今回は、何としても前回に見つけられなかった岩崎地区の山の中にある庚申塔を探し出すべく向かう。そして頼りとするのは、その岩崎地区に住まう郷土史家である駒場氏宅。齢、90になろうという老人を今回ばかりは何が何でも引きずり出して、昔に行ったことがあるという山案内をしてもらうためである。膝が悪く、今ではあまり歩けないと言うご老体を車に乗せて早速前回探した場所へ向かうと、その道は一本間違っているという。そして指示通りに林道(といっても、皆様が想像するような林道とは桁違いの悪い道)途中へ車を乗り捨て、ぬかるんでドロドロの道を歩いていく。駒場さんも、何しろ昔のこととて山へ入れば勘だけが頼りの状態で、ゆっくり周辺の状態を確かめながら歩いていく。と、向い反対側の山肌に木材の切り株には見えぬ小さな何かが建っている。それは、旨い具合に最近伐採されて開けた場所になっていたから見えたものの、もしそうでなければ到底見逃してしまうような代物だった。ご老体もこの頃になると疲れが出てきたと見え、私に構わず先に行ってくれと言う。私は喜び勇んで、小さな沢を駆け下り、反対側の山斜面を駆け上れば、それは正しく長年探し続けていたこの地の庚申塚だった。それにしてもその場所は、民家のあるところからはあまりにも遠く離れた山の中である。道理で、すでに庚申信仰の途絶えたそのの方々に聞いても、誰も知らないわけであった。寛政と大正の庚申年塔2基を調べ、これで岩崎地区の石造物調査は無事に終了したことになる。

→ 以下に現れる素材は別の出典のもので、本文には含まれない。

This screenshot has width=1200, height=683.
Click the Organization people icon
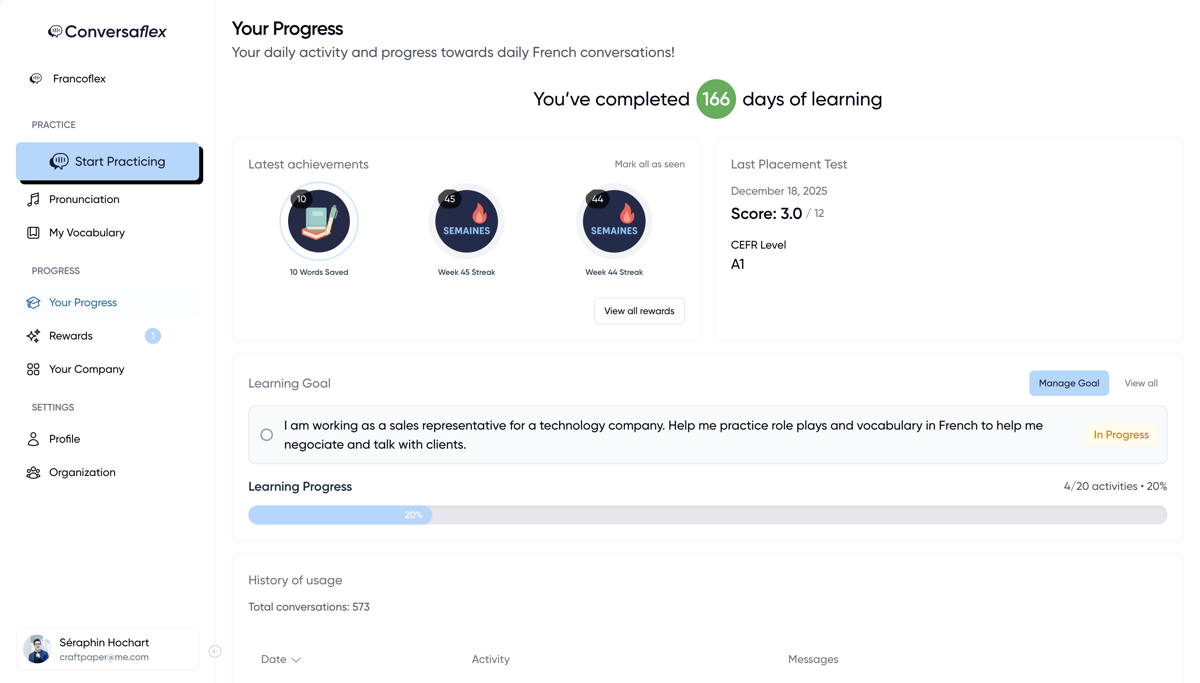[x=33, y=473]
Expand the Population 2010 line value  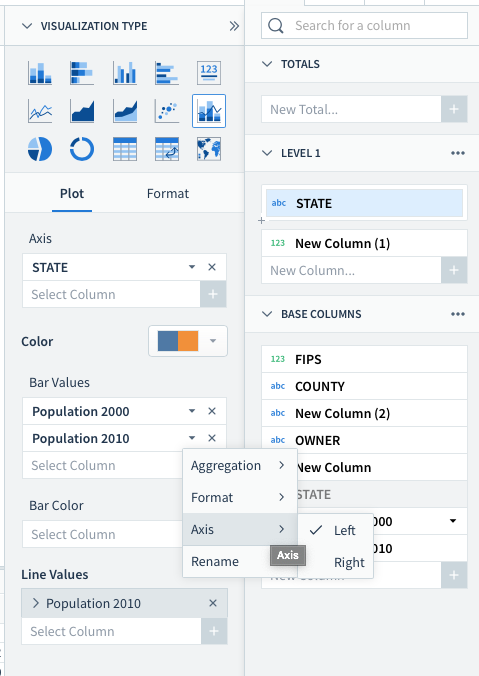tap(36, 603)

その後、無事に下山してから駒場氏宅へ戻り、お茶をご馳走になりながらお昼近くまで石造物談義をして過ごしてしまう。
午後は、岩崎地区から北へ行った文挟地区の碑塔調査である。未調査の墓地数カ所の碑塔を調査終えたので、この文挟地区もほぼ終了。但し、例幣使街道沿いにある道標四角柱は、今回も近くに車を止められないので未調査のまま通り過ぎてしまう。

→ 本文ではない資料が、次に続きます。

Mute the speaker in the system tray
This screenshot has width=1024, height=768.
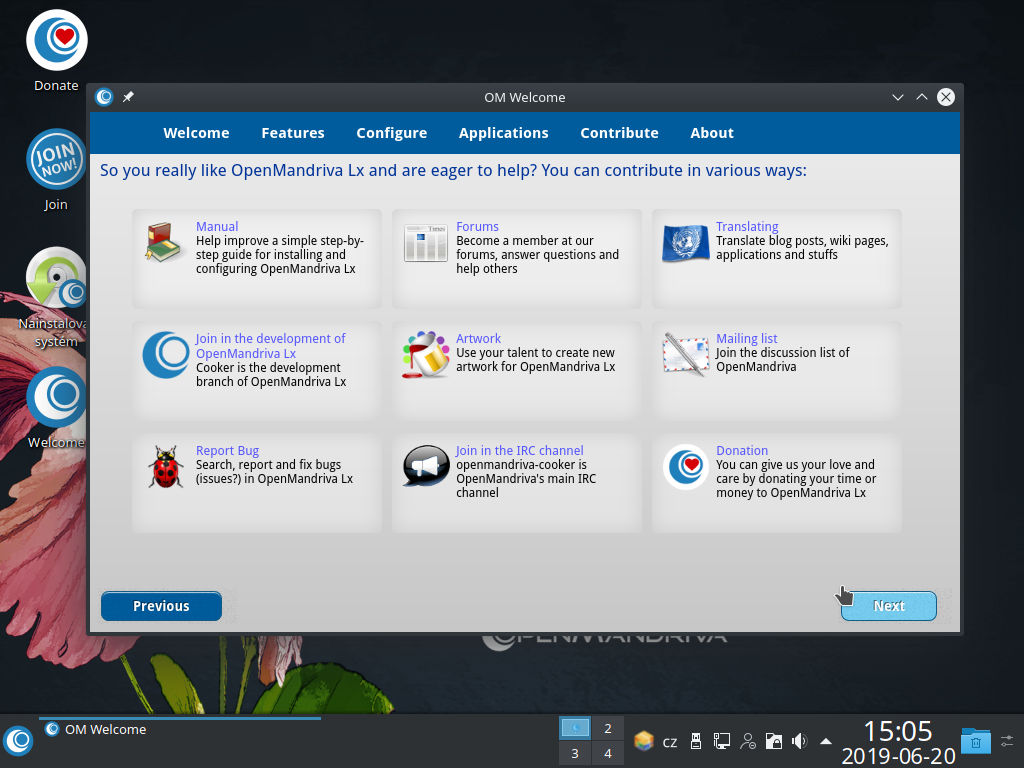coord(799,741)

そしてそのまま、小代地区へ入る。この小代地区は、大きな分譲地が出来ているので、その分譲地中にある庚申塚探しは大変で、これまでに数度挑戦したが未実見のまま過ごしていたので、今回は何としてもその庚申塚を見つけだそうという目的で入る。相変わらず、団地内をウロウロしては住人に尋ねるも、知っている方が無理と言うもので、逆に「庚申塔と、何ですか?」と逆質問される始末である。それでも、団地内の森の中をあちこちと丹念に探し歩いた結果、昔の鎌倉街道沿いの森の中に建つ庚申塚を今回は探し出すことが出来た。時間を見れば、この時点で既に午後の三時半。今回は、これまで探し出せなかった二箇所の庚申塚に巡り逢えただけで充分と、その後はあちこちと適当に巡り歩きながら落ち穂拾いを繰り返しつつ帰路についた。
次回の石仏巡りは、この小代地区から再開しようと思っている。もっとも、本心半分はもうそろそろ他の地区へも浮気心で訪れたいと思っているのだが…。
※掲載した写真は、岩崎地区の大正九年庚申塔です。このような庚申塔が、山の持ち主以外には入らない山の中にあるのですから、毎度の事ながら今市の庚申塔探しはホント、大変です。町中の庚申塔巡りをしている人の10倍以上の努力が必要ですが、それがまた楽しいのですから、もうこれは病膏肓といったところです。